* WORK ORDER:
Word for word, return every record.

- Opening Delimiter -

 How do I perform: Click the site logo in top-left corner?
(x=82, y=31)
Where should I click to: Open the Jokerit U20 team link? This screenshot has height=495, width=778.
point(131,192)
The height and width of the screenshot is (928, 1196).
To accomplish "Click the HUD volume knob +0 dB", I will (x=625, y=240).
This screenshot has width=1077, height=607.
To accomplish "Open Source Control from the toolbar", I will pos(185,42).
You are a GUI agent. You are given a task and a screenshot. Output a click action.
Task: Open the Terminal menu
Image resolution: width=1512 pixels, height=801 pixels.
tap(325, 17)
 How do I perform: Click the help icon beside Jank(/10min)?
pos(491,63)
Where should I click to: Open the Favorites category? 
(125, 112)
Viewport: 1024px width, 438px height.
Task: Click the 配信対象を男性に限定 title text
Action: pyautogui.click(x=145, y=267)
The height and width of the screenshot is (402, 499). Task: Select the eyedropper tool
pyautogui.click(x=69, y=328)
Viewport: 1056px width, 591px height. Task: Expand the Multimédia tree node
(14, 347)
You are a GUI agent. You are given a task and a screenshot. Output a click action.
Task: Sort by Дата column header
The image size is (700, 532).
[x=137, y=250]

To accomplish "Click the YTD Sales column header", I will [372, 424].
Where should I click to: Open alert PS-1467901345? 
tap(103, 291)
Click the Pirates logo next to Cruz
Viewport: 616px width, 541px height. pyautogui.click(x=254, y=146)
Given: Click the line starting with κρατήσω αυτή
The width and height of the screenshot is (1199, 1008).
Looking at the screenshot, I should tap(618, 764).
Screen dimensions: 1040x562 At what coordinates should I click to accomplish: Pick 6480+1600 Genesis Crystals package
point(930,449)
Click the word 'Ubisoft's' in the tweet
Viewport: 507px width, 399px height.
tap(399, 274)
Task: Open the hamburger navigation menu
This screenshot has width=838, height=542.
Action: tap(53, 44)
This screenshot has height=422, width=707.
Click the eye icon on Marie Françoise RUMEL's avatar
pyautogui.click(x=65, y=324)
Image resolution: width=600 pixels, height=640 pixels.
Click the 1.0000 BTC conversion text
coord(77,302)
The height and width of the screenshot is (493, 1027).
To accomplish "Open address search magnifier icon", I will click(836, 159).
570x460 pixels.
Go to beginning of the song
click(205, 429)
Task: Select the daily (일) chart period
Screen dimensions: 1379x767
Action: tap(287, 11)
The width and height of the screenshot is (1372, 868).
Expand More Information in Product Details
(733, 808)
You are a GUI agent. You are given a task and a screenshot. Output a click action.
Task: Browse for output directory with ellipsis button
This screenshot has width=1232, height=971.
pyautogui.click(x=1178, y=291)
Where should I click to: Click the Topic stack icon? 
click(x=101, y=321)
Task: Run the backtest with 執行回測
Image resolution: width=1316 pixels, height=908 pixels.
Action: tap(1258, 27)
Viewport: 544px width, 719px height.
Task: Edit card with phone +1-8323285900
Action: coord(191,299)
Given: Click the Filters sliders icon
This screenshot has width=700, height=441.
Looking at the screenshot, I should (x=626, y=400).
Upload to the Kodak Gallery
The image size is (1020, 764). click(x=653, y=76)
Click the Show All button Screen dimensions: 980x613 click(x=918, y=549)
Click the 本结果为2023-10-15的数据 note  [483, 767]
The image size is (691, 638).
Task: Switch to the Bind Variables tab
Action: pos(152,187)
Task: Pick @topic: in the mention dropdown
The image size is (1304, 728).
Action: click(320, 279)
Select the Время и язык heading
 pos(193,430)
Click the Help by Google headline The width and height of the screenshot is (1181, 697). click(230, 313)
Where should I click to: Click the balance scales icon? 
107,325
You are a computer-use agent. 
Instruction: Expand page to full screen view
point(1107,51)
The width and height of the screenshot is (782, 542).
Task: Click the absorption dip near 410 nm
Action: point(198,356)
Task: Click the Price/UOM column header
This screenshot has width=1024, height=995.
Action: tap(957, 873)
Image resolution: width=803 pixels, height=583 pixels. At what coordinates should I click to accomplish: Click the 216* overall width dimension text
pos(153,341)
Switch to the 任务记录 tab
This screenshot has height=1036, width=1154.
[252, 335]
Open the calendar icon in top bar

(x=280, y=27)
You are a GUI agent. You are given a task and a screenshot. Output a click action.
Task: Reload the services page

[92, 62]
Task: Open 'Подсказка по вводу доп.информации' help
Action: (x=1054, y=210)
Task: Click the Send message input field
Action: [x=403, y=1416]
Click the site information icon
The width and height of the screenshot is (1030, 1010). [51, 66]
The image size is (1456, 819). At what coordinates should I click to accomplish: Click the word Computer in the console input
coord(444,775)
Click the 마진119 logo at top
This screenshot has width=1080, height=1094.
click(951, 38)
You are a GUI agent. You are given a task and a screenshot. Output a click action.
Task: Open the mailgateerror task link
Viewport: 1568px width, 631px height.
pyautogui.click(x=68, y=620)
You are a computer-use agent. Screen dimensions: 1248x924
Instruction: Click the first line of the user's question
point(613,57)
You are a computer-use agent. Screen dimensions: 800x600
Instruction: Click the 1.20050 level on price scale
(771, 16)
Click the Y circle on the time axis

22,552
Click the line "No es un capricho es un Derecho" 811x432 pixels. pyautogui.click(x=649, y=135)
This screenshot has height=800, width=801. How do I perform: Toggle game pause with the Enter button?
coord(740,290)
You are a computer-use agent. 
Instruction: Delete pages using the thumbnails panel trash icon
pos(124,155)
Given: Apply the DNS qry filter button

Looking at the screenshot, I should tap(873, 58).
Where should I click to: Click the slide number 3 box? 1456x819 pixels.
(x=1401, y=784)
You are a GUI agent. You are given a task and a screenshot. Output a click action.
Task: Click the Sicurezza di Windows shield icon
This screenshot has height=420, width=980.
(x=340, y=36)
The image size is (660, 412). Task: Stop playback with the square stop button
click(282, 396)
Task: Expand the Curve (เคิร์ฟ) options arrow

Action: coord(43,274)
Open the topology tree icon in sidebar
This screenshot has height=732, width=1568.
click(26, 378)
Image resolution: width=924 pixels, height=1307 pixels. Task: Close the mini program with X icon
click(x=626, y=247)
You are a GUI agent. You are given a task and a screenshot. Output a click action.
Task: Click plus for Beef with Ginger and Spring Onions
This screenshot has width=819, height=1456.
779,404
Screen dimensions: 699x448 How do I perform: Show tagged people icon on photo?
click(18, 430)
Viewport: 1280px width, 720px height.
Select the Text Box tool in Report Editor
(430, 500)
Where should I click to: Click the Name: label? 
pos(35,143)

- Closing Delimiter -

* SOLUTION FOR THIS PROBLEM:
 How do I perform: Click the site logo in top-left corner?
(x=82, y=31)
Where should I click to: Open the Jokerit U20 team link? This screenshot has height=495, width=778.
point(131,192)
The height and width of the screenshot is (928, 1196).
To accomplish "Click the HUD volume knob +0 dB", I will (x=625, y=240).
This screenshot has width=1077, height=607.
To accomplish "Open Source Control from the toolbar", I will pos(185,42).
You are a GUI agent. You are given a task and a screenshot. Output a click action.
Task: Open the Terminal menu
Image resolution: width=1512 pixels, height=801 pixels.
tap(325, 17)
 How do I perform: Click the help icon beside Jank(/10min)?
pos(491,63)
Where should I click to: Open the Favorites category? 
(125, 112)
Viewport: 1024px width, 438px height.
Task: Click the 配信対象を男性に限定 title text
Action: pyautogui.click(x=145, y=267)
The height and width of the screenshot is (402, 499). Task: Select the eyedropper tool
pyautogui.click(x=69, y=328)
Viewport: 1056px width, 591px height. Task: Expand the Multimédia tree node
(14, 347)
You are a GUI agent. You are given a task and a screenshot. Output a click action.
Task: Sort by Дата column header
The image size is (700, 532).
[x=137, y=250]

To accomplish "Click the YTD Sales column header", I will [372, 424].
Where should I click to: Open alert PS-1467901345? 
tap(103, 291)
Click the Pirates logo next to Cruz
Viewport: 616px width, 541px height. pyautogui.click(x=254, y=146)
Given: Click the line starting with κρατήσω αυτή
The width and height of the screenshot is (1199, 1008).
Looking at the screenshot, I should tap(618, 764).
Screen dimensions: 1040x562 At what coordinates should I click to accomplish: Pick 6480+1600 Genesis Crystals package
point(930,449)
Click the word 'Ubisoft's' in the tweet
Viewport: 507px width, 399px height.
tap(399, 274)
Task: Open the hamburger navigation menu
This screenshot has width=838, height=542.
Action: tap(53, 44)
This screenshot has height=422, width=707.
Click the eye icon on Marie Françoise RUMEL's avatar
pyautogui.click(x=65, y=324)
Image resolution: width=600 pixels, height=640 pixels.
Click the 1.0000 BTC conversion text
coord(77,302)
The height and width of the screenshot is (493, 1027).
To accomplish "Open address search magnifier icon", I will click(836, 159).
570x460 pixels.
Go to beginning of the song
click(205, 429)
Task: Select the daily (일) chart period
Screen dimensions: 1379x767
Action: tap(287, 11)
The width and height of the screenshot is (1372, 868).
Expand More Information in Product Details
(733, 808)
You are a GUI agent. You are given a task and a screenshot. Output a click action.
Task: Browse for output directory with ellipsis button
This screenshot has width=1232, height=971.
pyautogui.click(x=1178, y=291)
Where should I click to: Click the Topic stack icon? 
click(x=101, y=321)
Task: Run the backtest with 執行回測
Image resolution: width=1316 pixels, height=908 pixels.
Action: tap(1258, 27)
Viewport: 544px width, 719px height.
Task: Edit card with phone +1-8323285900
Action: coord(191,299)
Given: Click the Filters sliders icon
This screenshot has width=700, height=441.
Looking at the screenshot, I should (x=626, y=400).
Upload to the Kodak Gallery
The image size is (1020, 764). click(x=653, y=76)
Click the Show All button Screen dimensions: 980x613 click(x=918, y=549)
Click the 本结果为2023-10-15的数据 note  [483, 767]
The image size is (691, 638).
Task: Switch to the Bind Variables tab
Action: pos(152,187)
Task: Pick @topic: in the mention dropdown
The image size is (1304, 728).
Action: click(320, 279)
Select the Время и язык heading
 pos(193,430)
Click the Help by Google headline The width and height of the screenshot is (1181, 697). click(230, 313)
Where should I click to: Click the balance scales icon? 
107,325
You are a computer-use agent. 
Instruction: Expand page to full screen view
point(1107,51)
The width and height of the screenshot is (782, 542).
Task: Click the absorption dip near 410 nm
Action: point(198,356)
Task: Click the Price/UOM column header
This screenshot has width=1024, height=995.
Action: tap(957, 873)
Image resolution: width=803 pixels, height=583 pixels. At what coordinates should I click to accomplish: Click the 216* overall width dimension text
pos(153,341)
Switch to the 任务记录 tab
This screenshot has height=1036, width=1154.
[252, 335]
Open the calendar icon in top bar

(x=280, y=27)
You are a GUI agent. You are given a task and a screenshot. Output a click action.
Task: Reload the services page

[92, 62]
Task: Open 'Подсказка по вводу доп.информации' help
Action: (x=1054, y=210)
Task: Click the Send message input field
Action: [x=403, y=1416]
Click the site information icon
The width and height of the screenshot is (1030, 1010). [51, 66]
The image size is (1456, 819). At what coordinates should I click to accomplish: Click the word Computer in the console input
coord(444,775)
Click the 마진119 logo at top
This screenshot has width=1080, height=1094.
click(951, 38)
You are a GUI agent. You are given a task and a screenshot. Output a click action.
Task: Open the mailgateerror task link
Viewport: 1568px width, 631px height.
pyautogui.click(x=68, y=620)
You are a computer-use agent. Screen dimensions: 1248x924
Instruction: Click the first line of the user's question
point(613,57)
You are a computer-use agent. Screen dimensions: 800x600
Instruction: Click the 1.20050 level on price scale
(771, 16)
Click the Y circle on the time axis

22,552
Click the line "No es un capricho es un Derecho" 811x432 pixels. pyautogui.click(x=649, y=135)
This screenshot has height=800, width=801. How do I perform: Toggle game pause with the Enter button?
coord(740,290)
You are a computer-use agent. 
Instruction: Delete pages using the thumbnails panel trash icon
pos(124,155)
Given: Apply the DNS qry filter button

Looking at the screenshot, I should tap(873, 58).
Where should I click to: Click the slide number 3 box? 1456x819 pixels.
(x=1401, y=784)
You are a GUI agent. You are given a task and a screenshot. Output a click action.
Task: Click the Sicurezza di Windows shield icon
This screenshot has height=420, width=980.
(x=340, y=36)
The image size is (660, 412). Task: Stop playback with the square stop button
click(282, 396)
Task: Expand the Curve (เคิร์ฟ) options arrow

Action: coord(43,274)
Open the topology tree icon in sidebar
This screenshot has height=732, width=1568.
click(26, 378)
Image resolution: width=924 pixels, height=1307 pixels. Task: Close the mini program with X icon
click(x=626, y=247)
You are a GUI agent. You are given a task and a screenshot. Output a click action.
Task: Click plus for Beef with Ginger and Spring Onions
This screenshot has width=819, height=1456.
779,404
Screen dimensions: 699x448 How do I perform: Show tagged people icon on photo?
click(18, 430)
Viewport: 1280px width, 720px height.
Select the Text Box tool in Report Editor
(430, 500)
Where should I click to: Click the Name: label? 
pos(35,143)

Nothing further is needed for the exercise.